Maintaining software security in a project as the volume of new code increases is a pressing problem in big data. Once a vulnerability is identified in a piece of software, it may be essential to locate other similar weaknesses, but conducting this type of search is time consuming and challenging. Currently, tools used to aid in searches like this are only capable of finding exact matches, but similar vulnerabilities may be expressed using different semantics.
To address this problem, we developed an approach to efficiently find code with similar functionality in large repositories of executables: Syntax-Agnostic Code Similarity (SACS).
We started with locality-sensitive hashing (LSH) to find near-duplicate assembly code segments in disassembled executables. LSH is an approximate nearest neighbors algorithm that is able to successfully find near-duplicate documents at scale. It is also proven in applications such as audio/video/image searching, entity resolution, and fingerprint comparison. LSH searches are fast, as the technique compresses code segments into hashes, eliminating the need for pairwise comparisons by clustering similarly hashed code segments together.
A limitation to LSH is that it only finds textually similar documents. In the case of disassembled executables, assembly code with the same functionality can look syntactically different due to compilation optimizations or the underlying CPU architecture. To account for these differences, it is necessary to add a preprocessing step to obtain the semantic meaning of code segments before they get hashed.
To hash on the semantic meaning of the code segments, we need to abstract away any compilation optimizations, hardware dependencies, or architectural differences. We translate the code segment into its intermediate representation (IR) to accomplish this. IR, originally intended to manage and modularize the compilation process, is a machine-independent representation of code that retains the code’s original functionality.
2. Split by Function or Block
Split assembly code at either the function or block level (this decision needs to be made before the ingestion process begins).
3. Extract Semantic Meaning
Convert functions or blocks to IR.
4. Calibrate and Apply LSH
Parameters for LSH can be tuned to minimize false positive rates, adjust sensitivity levels, and define the threshold of similarity. Once those parameters have been set, LSH can be applied to IR to produce hashes.
5. Getting Results
SACS results can be explored in two ways, starting with code segments identified by the address where the first line of code begins. In the Cluster Hashes approach (5a), SACS clusters the hashes based on a predetermined similarity threshold. This gives the analyst the ability to explore the clusters without requiring an example code segment to query with. In the Semantic Similarity Search approach (5b), the analyst can search using a specific code segment of interest to find similar results based on semantic similarity.

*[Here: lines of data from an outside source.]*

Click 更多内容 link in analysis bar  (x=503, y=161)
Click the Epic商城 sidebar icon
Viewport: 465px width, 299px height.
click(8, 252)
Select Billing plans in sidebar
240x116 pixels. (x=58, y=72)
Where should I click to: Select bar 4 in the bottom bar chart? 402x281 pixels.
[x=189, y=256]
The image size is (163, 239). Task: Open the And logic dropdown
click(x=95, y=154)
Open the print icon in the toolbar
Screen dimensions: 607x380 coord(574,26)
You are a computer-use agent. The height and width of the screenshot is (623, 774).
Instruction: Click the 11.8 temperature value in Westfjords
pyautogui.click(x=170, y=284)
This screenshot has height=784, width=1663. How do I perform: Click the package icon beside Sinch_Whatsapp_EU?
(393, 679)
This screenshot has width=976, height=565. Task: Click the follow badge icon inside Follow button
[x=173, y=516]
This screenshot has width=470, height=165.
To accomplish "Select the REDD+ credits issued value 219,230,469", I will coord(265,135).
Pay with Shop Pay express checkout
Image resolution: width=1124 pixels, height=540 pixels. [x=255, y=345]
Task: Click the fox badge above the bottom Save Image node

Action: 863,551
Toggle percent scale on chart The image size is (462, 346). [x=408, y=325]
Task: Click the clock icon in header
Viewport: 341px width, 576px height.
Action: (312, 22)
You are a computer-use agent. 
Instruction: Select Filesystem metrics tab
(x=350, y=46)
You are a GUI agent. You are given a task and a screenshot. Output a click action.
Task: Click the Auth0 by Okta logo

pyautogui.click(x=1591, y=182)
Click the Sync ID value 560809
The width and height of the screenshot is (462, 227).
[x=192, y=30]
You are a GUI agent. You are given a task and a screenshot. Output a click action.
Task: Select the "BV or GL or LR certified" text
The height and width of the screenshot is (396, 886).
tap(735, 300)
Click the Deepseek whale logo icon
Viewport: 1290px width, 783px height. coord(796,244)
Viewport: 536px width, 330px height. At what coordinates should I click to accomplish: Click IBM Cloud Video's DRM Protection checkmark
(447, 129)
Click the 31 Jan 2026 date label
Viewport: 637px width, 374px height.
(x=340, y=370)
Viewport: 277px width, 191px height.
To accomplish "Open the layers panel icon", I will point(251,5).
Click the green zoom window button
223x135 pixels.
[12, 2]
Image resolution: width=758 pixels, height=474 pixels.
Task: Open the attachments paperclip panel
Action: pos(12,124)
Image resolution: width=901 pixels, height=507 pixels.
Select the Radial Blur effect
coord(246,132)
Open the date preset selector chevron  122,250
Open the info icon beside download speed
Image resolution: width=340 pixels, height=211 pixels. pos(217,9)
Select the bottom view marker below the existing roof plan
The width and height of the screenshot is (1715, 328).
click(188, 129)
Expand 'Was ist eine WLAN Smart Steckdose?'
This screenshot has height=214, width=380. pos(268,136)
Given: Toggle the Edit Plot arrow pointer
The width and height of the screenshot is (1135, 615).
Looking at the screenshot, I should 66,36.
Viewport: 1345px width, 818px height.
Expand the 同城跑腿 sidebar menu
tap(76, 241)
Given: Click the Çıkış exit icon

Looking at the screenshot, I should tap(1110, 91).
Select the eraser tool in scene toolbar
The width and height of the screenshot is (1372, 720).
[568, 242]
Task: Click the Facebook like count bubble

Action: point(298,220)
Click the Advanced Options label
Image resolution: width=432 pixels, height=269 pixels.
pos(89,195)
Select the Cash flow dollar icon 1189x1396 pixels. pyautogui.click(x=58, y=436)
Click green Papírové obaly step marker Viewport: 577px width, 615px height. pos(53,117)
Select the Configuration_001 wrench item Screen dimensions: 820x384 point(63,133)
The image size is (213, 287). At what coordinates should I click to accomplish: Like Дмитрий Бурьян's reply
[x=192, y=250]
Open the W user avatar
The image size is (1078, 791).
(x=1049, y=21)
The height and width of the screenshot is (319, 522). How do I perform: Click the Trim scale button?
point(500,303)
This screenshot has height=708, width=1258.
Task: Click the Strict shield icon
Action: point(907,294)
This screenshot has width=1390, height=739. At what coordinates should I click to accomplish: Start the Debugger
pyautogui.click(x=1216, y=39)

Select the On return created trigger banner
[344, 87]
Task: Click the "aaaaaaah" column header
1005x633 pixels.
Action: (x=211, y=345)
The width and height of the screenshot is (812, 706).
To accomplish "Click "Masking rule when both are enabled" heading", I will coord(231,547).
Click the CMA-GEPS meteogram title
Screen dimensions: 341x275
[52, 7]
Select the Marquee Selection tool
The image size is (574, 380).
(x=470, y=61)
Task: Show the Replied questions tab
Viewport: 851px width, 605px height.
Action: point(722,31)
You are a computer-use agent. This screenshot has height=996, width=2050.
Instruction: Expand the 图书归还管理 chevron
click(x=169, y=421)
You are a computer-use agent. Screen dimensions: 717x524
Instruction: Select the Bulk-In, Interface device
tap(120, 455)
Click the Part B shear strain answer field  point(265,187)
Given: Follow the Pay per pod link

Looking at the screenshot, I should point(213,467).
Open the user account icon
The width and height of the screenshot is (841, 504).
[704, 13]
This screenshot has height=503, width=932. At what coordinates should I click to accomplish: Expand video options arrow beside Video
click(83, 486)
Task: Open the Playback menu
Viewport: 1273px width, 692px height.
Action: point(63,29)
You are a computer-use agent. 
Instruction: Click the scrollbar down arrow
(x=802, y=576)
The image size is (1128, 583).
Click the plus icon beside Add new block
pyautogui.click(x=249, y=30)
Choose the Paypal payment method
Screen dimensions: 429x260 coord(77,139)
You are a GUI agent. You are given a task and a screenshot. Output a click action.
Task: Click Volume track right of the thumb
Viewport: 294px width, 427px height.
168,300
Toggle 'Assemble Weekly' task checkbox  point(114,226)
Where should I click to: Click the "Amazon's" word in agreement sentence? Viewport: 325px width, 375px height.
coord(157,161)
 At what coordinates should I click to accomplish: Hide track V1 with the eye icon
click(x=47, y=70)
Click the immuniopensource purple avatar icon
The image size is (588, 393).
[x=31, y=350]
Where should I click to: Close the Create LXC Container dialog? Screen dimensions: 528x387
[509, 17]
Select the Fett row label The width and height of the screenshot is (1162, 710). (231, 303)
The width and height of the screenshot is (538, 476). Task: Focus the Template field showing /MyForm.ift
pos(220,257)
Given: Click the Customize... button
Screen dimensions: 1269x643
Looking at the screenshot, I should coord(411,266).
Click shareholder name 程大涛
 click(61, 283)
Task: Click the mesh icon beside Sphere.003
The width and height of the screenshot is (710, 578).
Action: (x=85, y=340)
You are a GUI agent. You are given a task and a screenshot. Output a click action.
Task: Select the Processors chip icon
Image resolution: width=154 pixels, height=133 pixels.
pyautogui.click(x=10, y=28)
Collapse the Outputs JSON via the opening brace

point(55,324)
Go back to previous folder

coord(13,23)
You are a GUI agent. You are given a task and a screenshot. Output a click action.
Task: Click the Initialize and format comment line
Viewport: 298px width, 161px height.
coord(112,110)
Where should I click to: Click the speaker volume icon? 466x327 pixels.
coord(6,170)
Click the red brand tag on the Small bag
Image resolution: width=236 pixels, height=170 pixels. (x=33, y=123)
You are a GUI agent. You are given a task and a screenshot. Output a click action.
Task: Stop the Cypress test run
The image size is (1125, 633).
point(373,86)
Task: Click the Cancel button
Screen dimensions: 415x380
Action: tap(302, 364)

As a code similarity detection and searching capability, SACS reduces the time, effort, and cost of debugging and maintaining software and allows Novetta to be one step ahead of attackers. SACS can be used as both an investigative and preventative tool. From an investigative perspective, SACS leads to much faster identification of code in cases of both technical and logical vulnerabilities. From a preventative perspective, SACS encourages the reuse of “repaired” code with the ability to search for code segments by functionality rather than syntax. Our cyber team anticipates a reduction in investigation time from three to four weeks to under a week with the incorporation of SACS into standard investigative workflow.